(Records from a pointing dataset)
# # # # # # #
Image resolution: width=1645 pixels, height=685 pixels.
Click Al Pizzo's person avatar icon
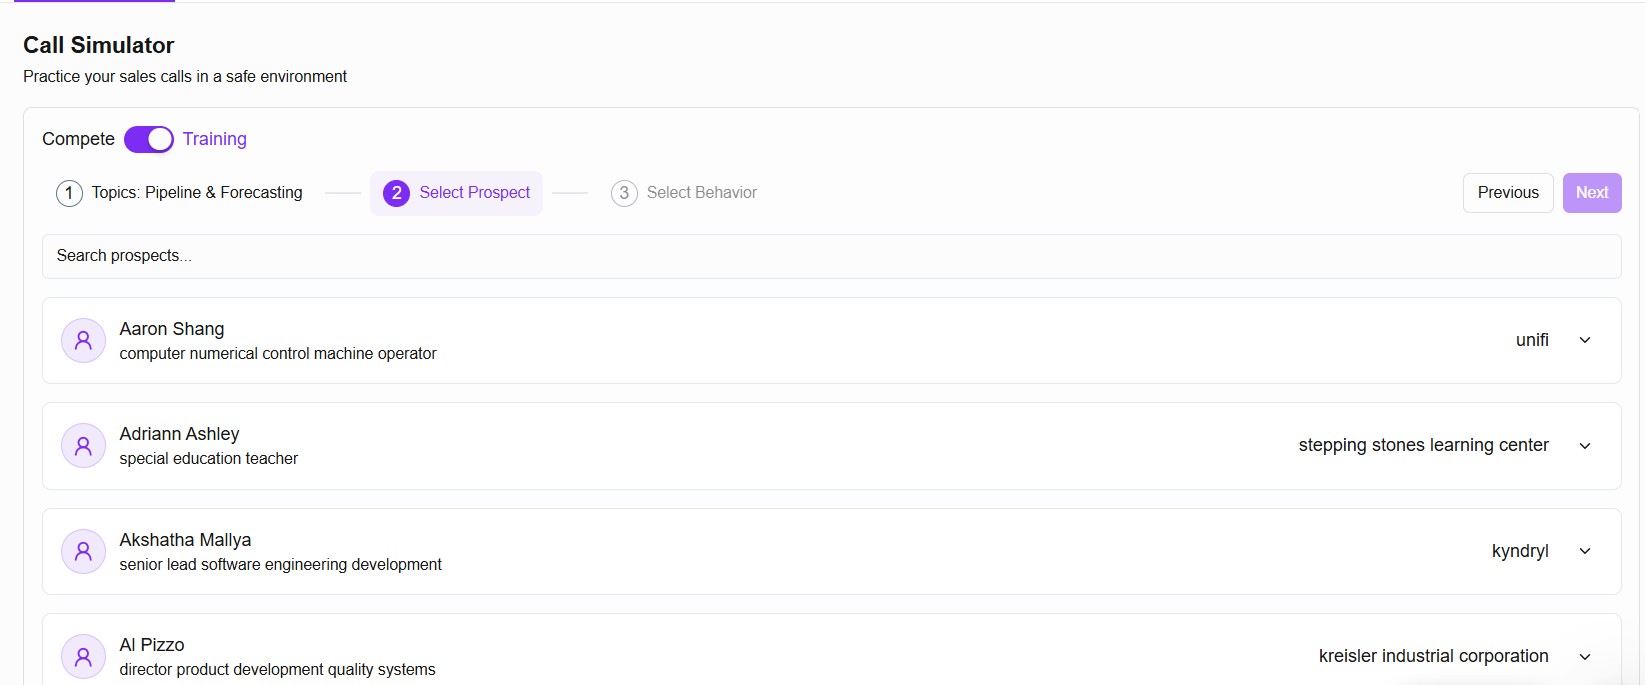(x=83, y=657)
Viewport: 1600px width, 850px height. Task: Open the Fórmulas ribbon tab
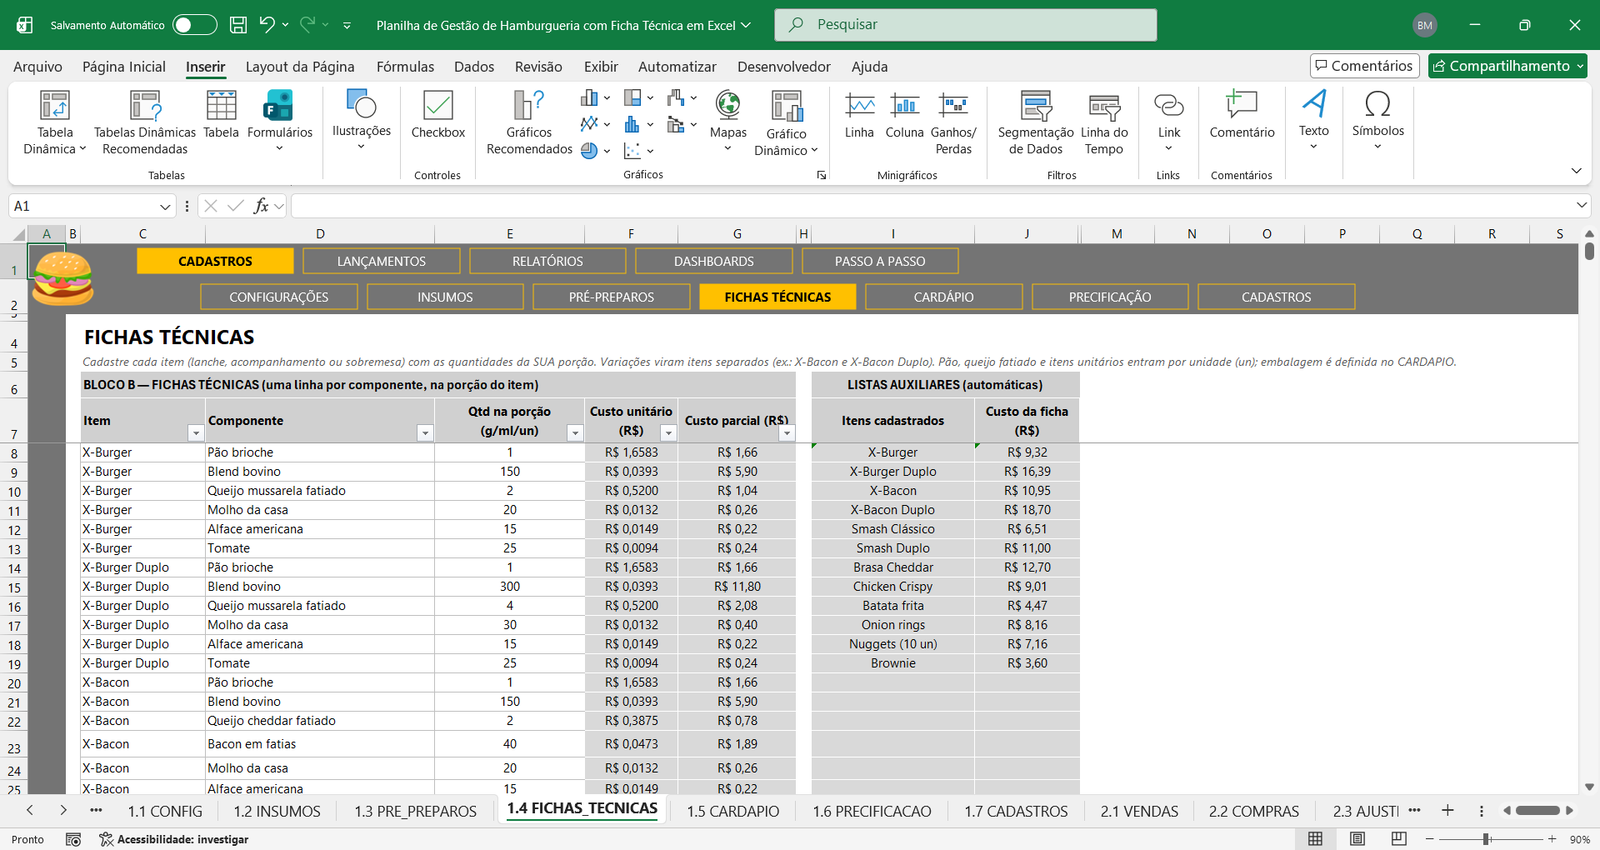coord(405,66)
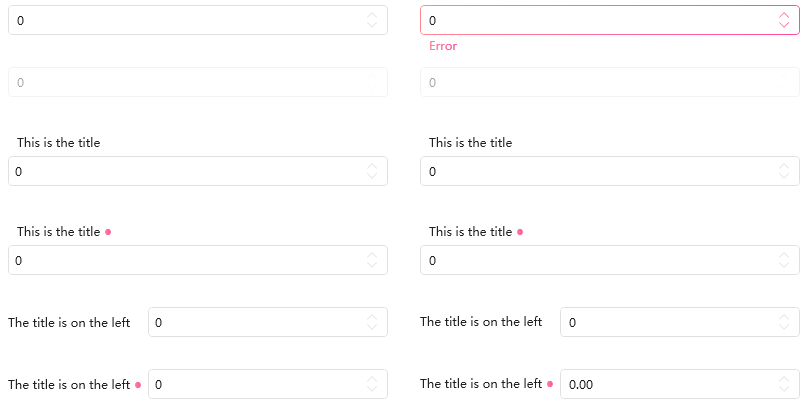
# # # # # # #
■ **WRITTEN TASK**:
Switch "ribbon" to "toolbar" in the stretch from the line containing "Viewport: 1600px width, 850px" through the end of the records, and give those lines again with nothing else changed and the pictures left out.

■ **COMPLETE OUTPUT**:
Viewport: 1600px width, 850px height. Task: Open the Fórmulas toolbar tab
coord(405,66)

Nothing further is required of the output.